Quizzes in podcasts

Enjoy exercising your wits just for kicks

August 17, 2019 04:13 pm | Updated 06:28 pm IST

An episode of Wait, Wait...Don’t Tell Me! Photo: Wiki Commons

An episode of Wait, Wait...Don’t Tell Me! Photo: Wiki Commons

Those of us of a certain age will remember clustering around the television set in the early 1980s trying to outdo the participants on Quiz Time , a show hosted by Siddhartha Basu on Doordarshan. This was followed a decade or so later by the slicker Mastermind , and by the time Kaun Banega Crorepati rolled around, quizzing — on and off television — had become something else altogether. Big bucks, big money, with a good dose of spectacle thrown in. While most of us may not be in the pro-league when it comes to quizzing, many do enjoy exercising their memory and wits just for kicks. My long commute gets a bit easier to bear when I’m figuring out a clue on Ask Me Another , trying to guess the word on Says You , or laughing over a twist in the news on Wait, Wait...Don’t Tell Me!

Engaging

Ask Me Another (AMA) is one of the American National Public Radio’s most popular shows, hosted by stand-up comic Ophira Eisenberg and musician Jonathan Coulton and taped weekly in front of a live audience in New York. For 50 minutes or so, you can listen in while contestants grapple with questions related to pop culture and a wide range of trivia, mixed in with smart (and sometimes smart-alecky) quips and repartee from the hosts. Every show features a special guest, usually television actors or comics, who also take part in the ‘nerdy games’. Despite its decidedly American focus, the show is engaging and I often find myself answering right along with the participants when the game features movie or literary trivia.

Few holds barred

Wait, Wait.. is another hugely popular offering from the NPR stable that takes the form of a humorous quiz based on the week’s news. Currently hosted by writer and actor Peter Sagal with Bill Kurtis serving as score keeper, and live-recorded before a Chicago audience, the show features a set of celebrity panellists and a special guest, along with listeners who call in to participate. A recent episode included among the panellists comic Hari Kondabolu, with actor Henry Winkler appearing as the special guest. The questions are based on (sometimes bizarre) quotes from fairly prominent news stories. Both Sagal and Kurtis can be extremely irreverent, with few holds barred — and the panellists play along admirably.

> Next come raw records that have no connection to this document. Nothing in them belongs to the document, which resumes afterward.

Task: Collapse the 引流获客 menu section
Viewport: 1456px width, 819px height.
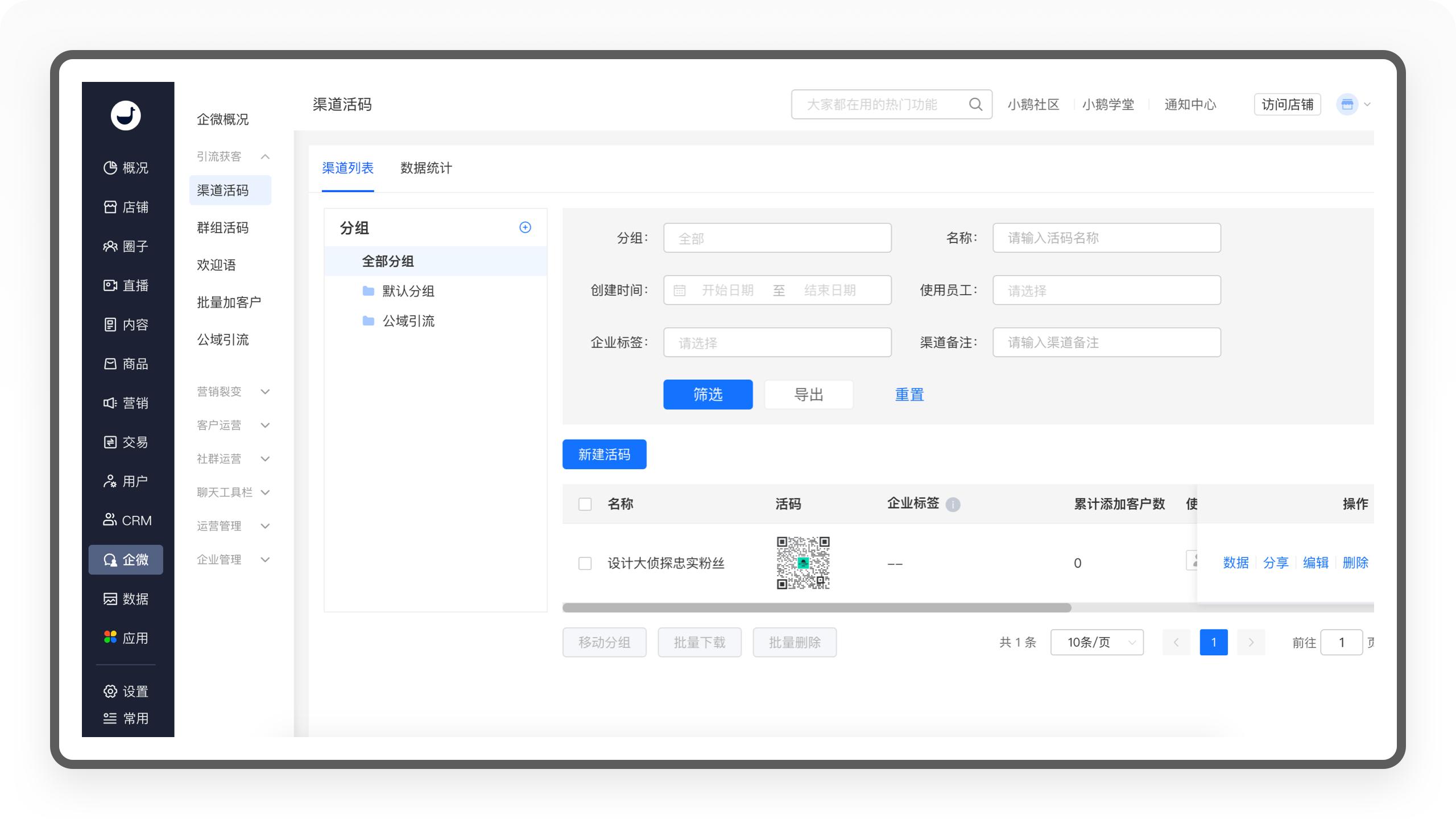Action: pyautogui.click(x=265, y=156)
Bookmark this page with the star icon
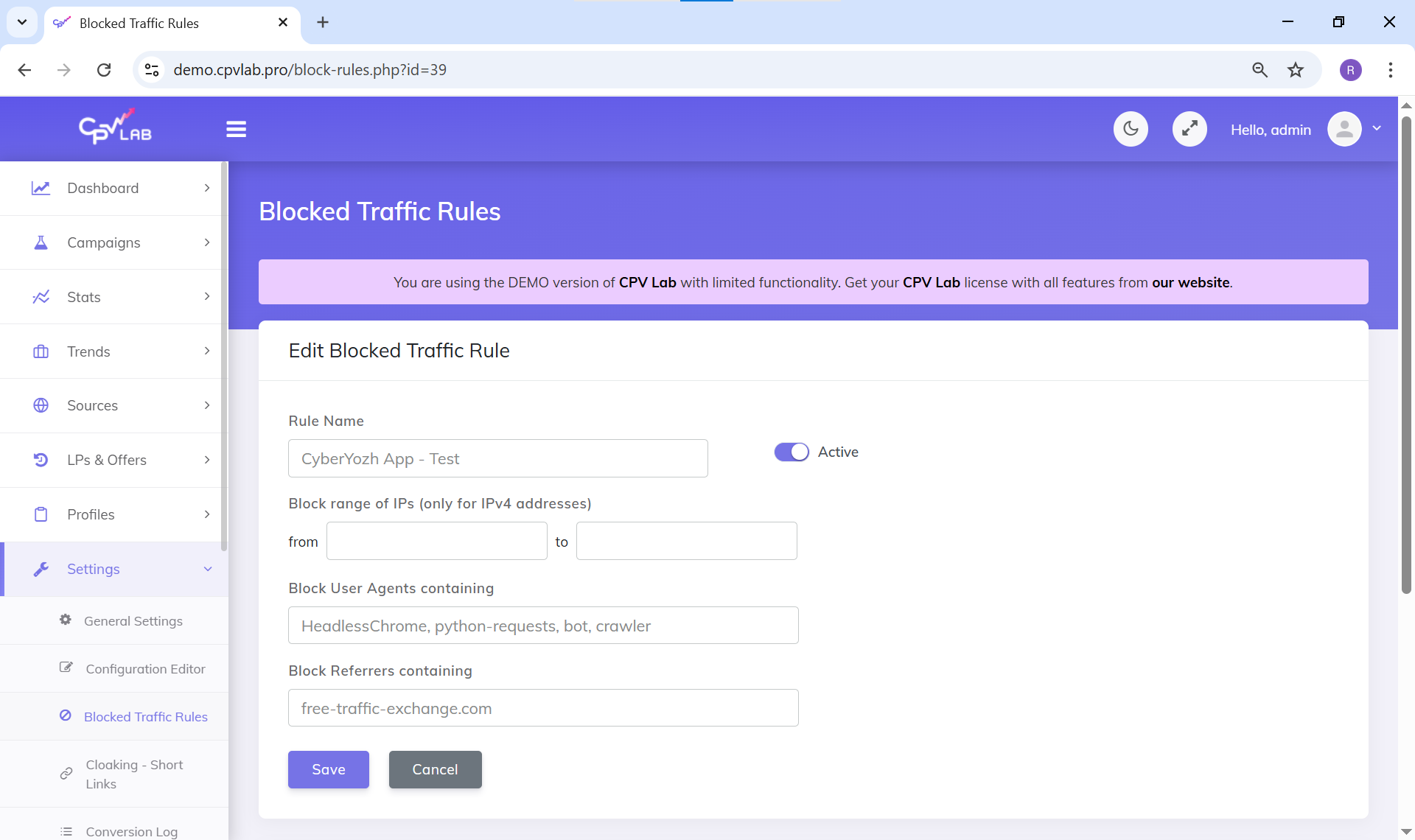1415x840 pixels. tap(1296, 70)
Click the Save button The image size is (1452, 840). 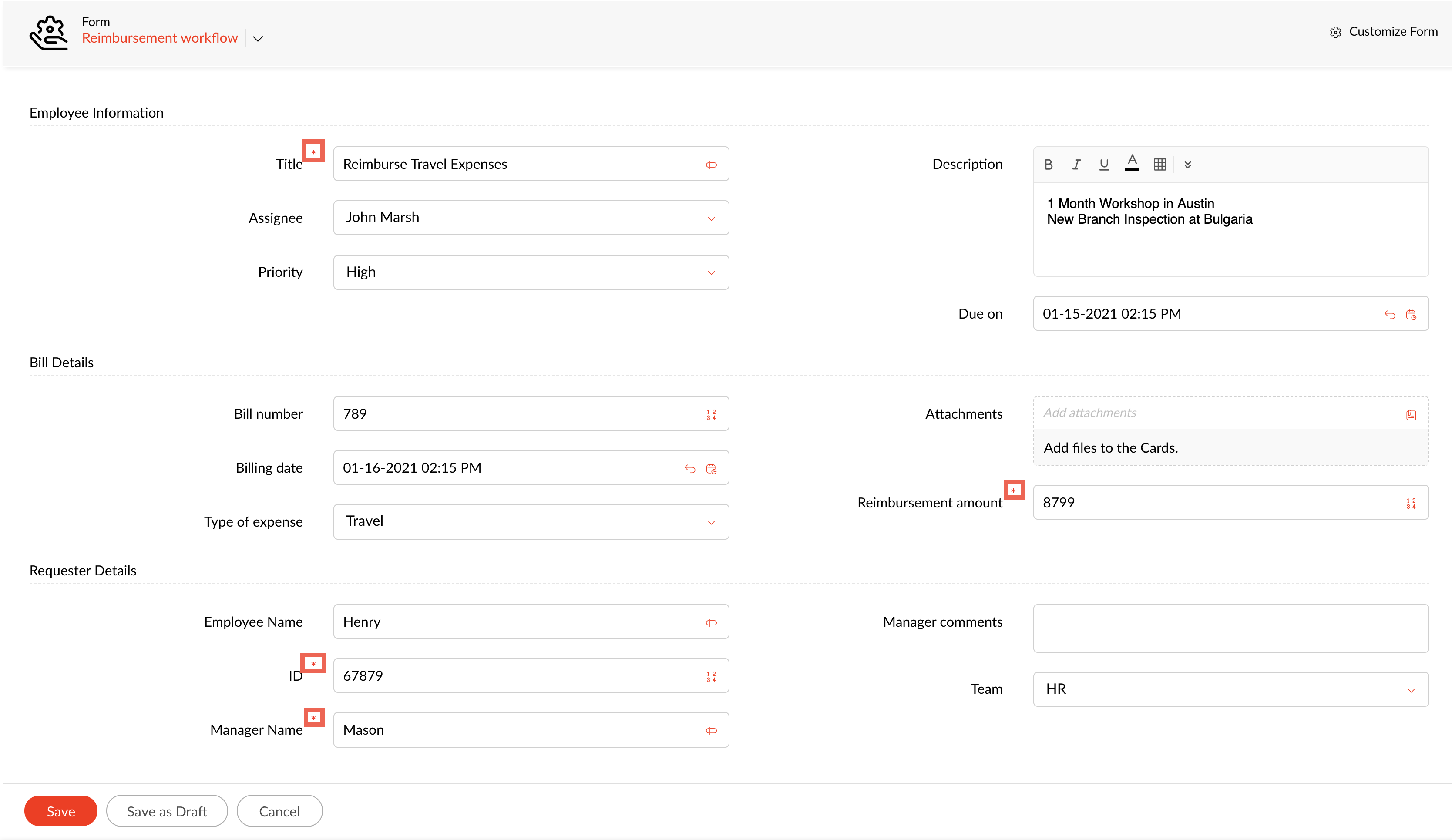tap(60, 811)
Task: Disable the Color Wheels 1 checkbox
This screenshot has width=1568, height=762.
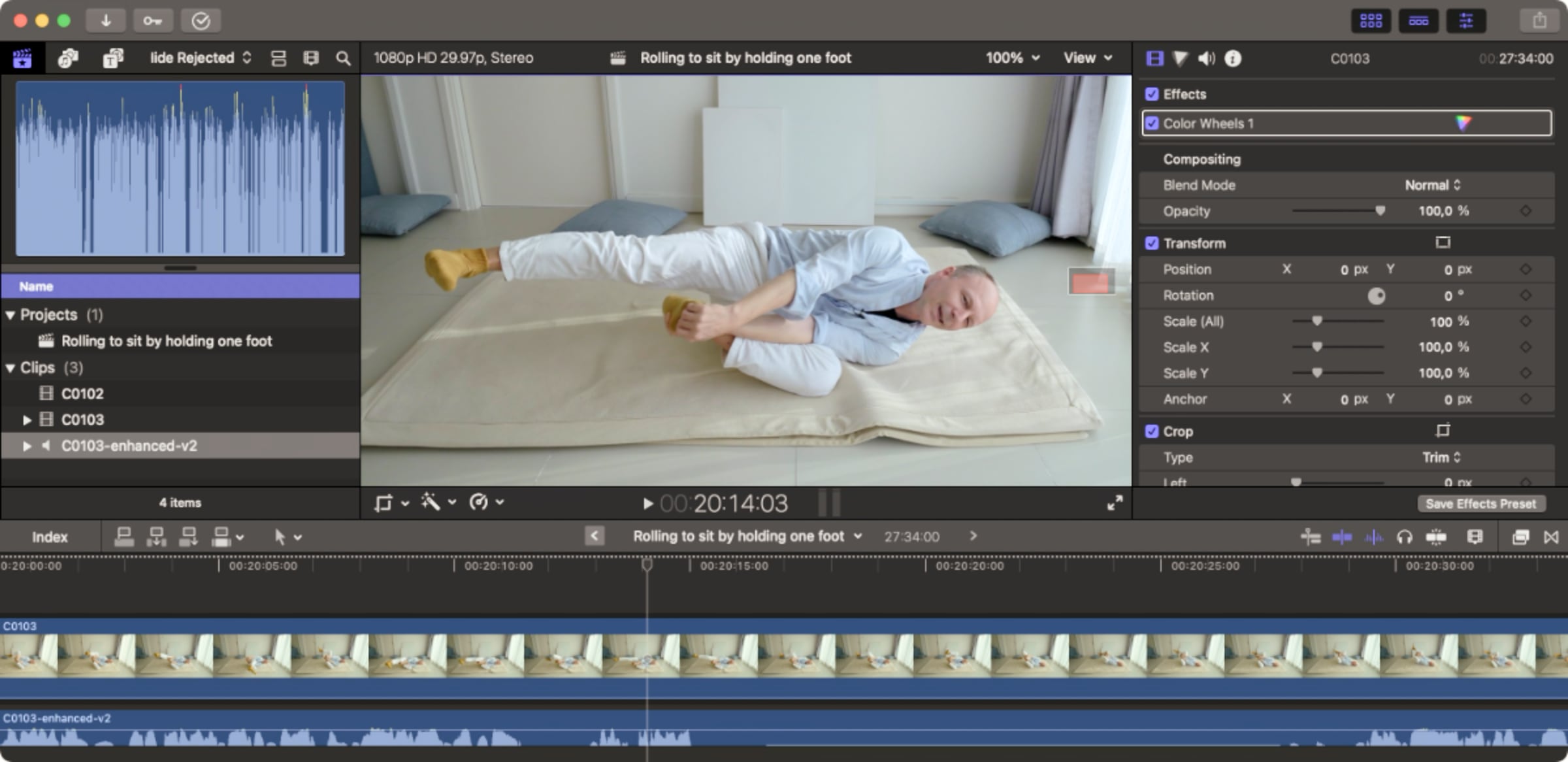Action: (x=1152, y=124)
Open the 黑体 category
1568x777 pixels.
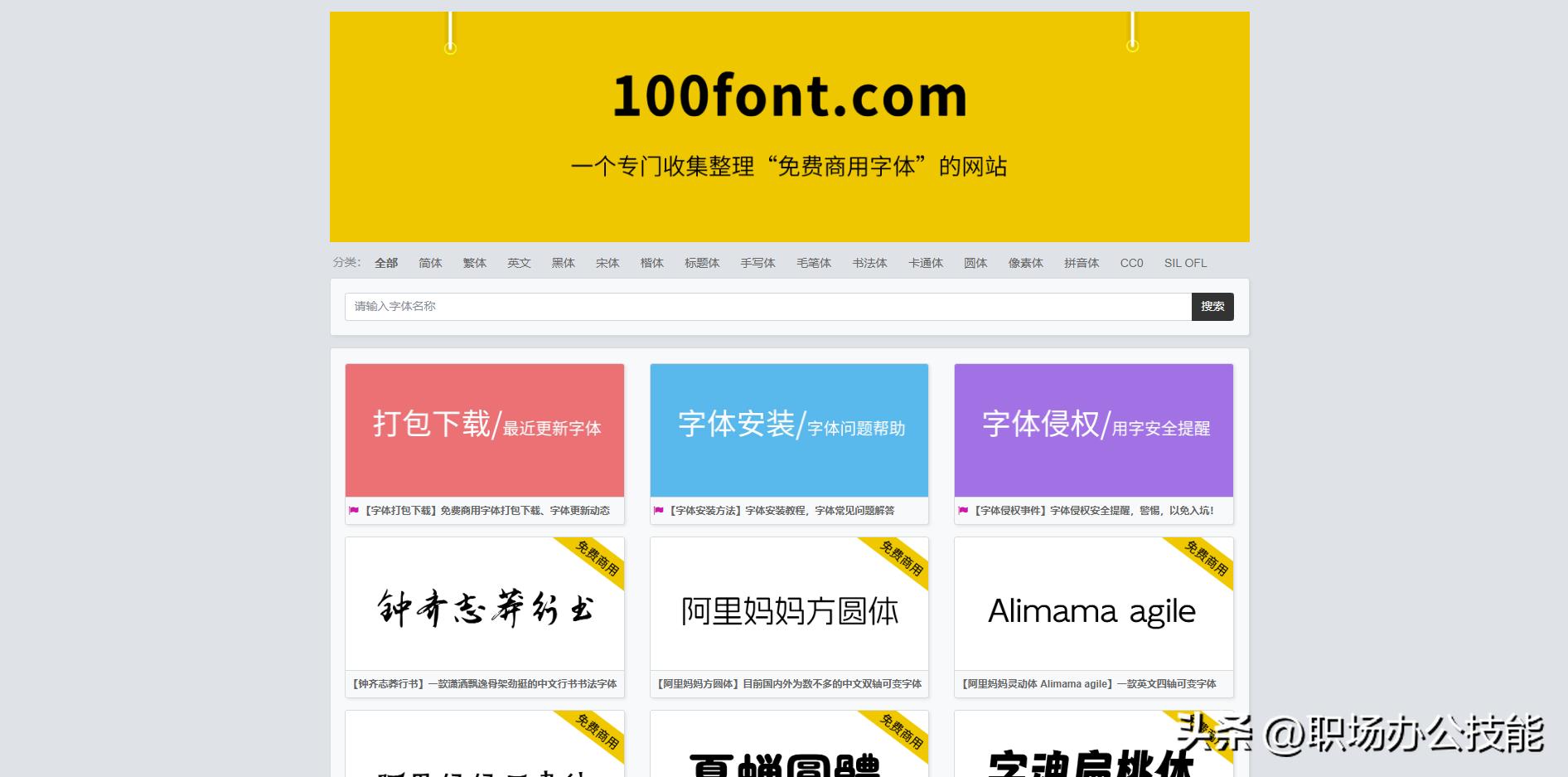pos(563,263)
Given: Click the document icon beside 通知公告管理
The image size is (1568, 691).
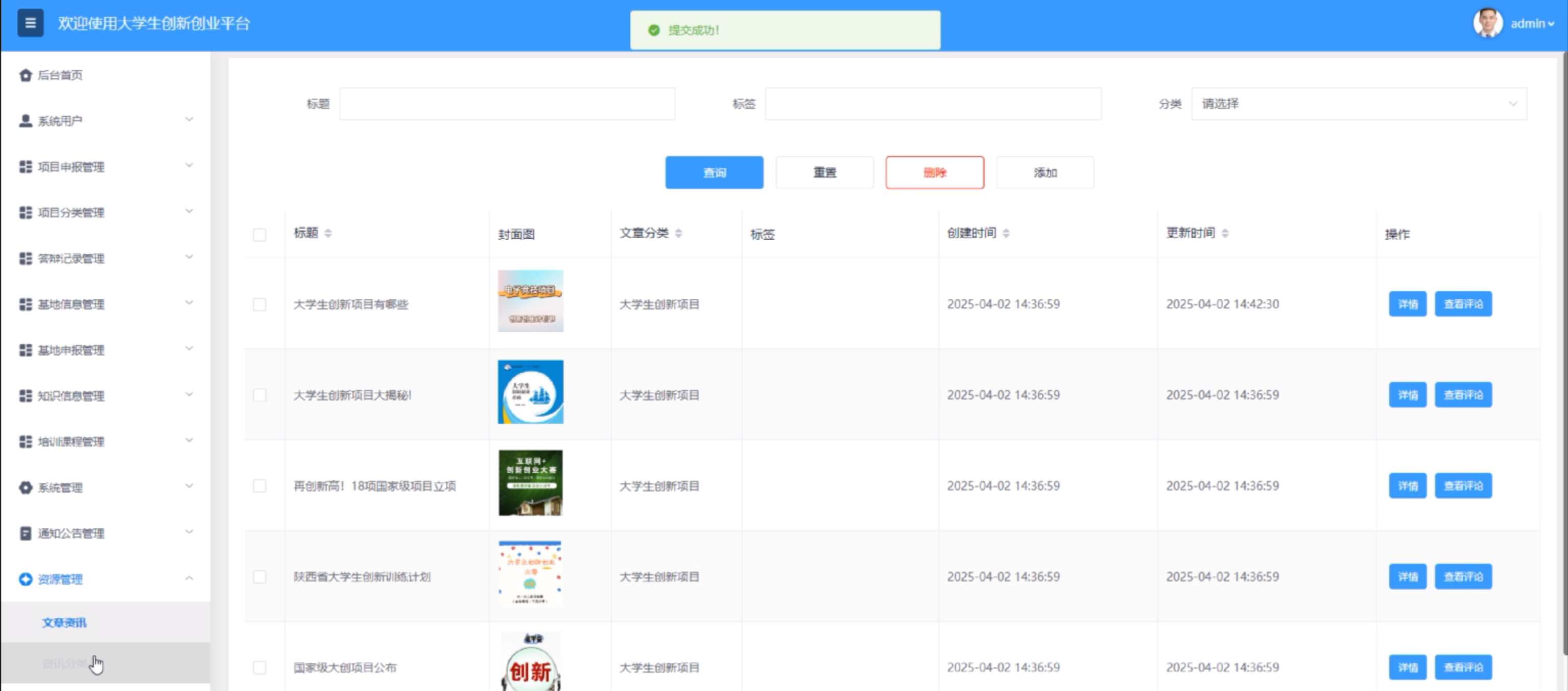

I’m still on the lookout for an Indian quiz podcast — and given the popularity of quizzing across the country, the time would seem ripe for one. Prasanna Karmarkar, a longtime Hyderabad-based quizzer and one of the conveners of K-Circle, notes that the success of these podcasts is due in large part to their draw as original live shows. The design of the games and their focus on ‘sound first’ allows a listener to vicariously participate in the game and enjoy the satisfaction of knowing or discovering each answer. Additionally, the popularity of both AMA and Wait Wait depend to a large extent on the personality of the host and their chemistry with the audience. “One needs a voice for radio, and the right personality, over and above the content,” says Karmarkar.

The combination of arresting vocal presence, audible audience engagement, and the stimulation of tantalising questions — hard enough to be worth the effort yet accessible enough to promise an answer — is what makes these audio quiz shows work. We’ve had those elements on television, drawing huge audiences. A podcast shouldn’t be too far behind?

(A fortnightly series on podcasts.)

The Hyderabad-based writer and academic is a neatnik fighting a losing battle with the clutter in her head.